Greek PM Alexis Tsipras has closed his sabre-rattling campaign ahead of tomorrow’s general election with strong words of encouragement to Portugal and Spain – both of which are next in line to go to the polls.
Stressing the result in Greece will be of “crucial importance” for progressive forces in Europe, he predicted that Sunday’s vote will be a renewed “no” to the “old and corrupt political system” which could translate into a “strong message for countries that are holding elections in 2015”, namely Portugal (October 4) and Spain (November 20).
Ireland too was in Tsipras’ mind, as it goes to the polls in April 2016.
“Imagine how important it will be if, from this point on, the Greek prime minister in Brussels is not only one against many, but has with him Pablo Iglesias from Spain, Gerry Adams from Ireland and a progressive prime minister from Portugal,” he told his audience of thousands in Athens’ Syntagma Square.
Pablo Iglesias was on the stage with Tspiras at the time, alongside left wingers from Germany and France.

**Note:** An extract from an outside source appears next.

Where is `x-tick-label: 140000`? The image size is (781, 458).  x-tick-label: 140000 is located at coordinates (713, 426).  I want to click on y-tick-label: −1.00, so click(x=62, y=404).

In what Spanish news agency Efe termed a combative speech, Tsipras called for a strong mandate to contradict “the intention of the conservatives to convert our government into a parenthesis” of history.
He also warned against the undecided staying at home.
As the Irish Times reported earlier that day: “Of the 11 polls published on Thursday and yesterday, nine put Syriza (Tsipras’ party) ahead, one had New Democracy in the lead, and one was a tie”.
But how Tsipras’ message will be viewed in Portugal is uncertain.
The only force with any chance in toppling the centre-right coalition has been at pains not to align itself too closely with Tsipras’ rhetoric.
Speaking on TSF radio last week, PS Socialist leader António Costa said Syriza has taken the “wrong approach” in challenging the politics of austerity.
“Change is achieved through negotiation, not confrontation and not through unilateral declaration but via the framework of the European Union”, he told the station.
As America’s CNBC news reported last night, whatever happens in Greece tomorrow “this is a season of political change across Europe, and once the Greek election is out of the way, the next potential game-changing votes will come in Portugal and Spain”.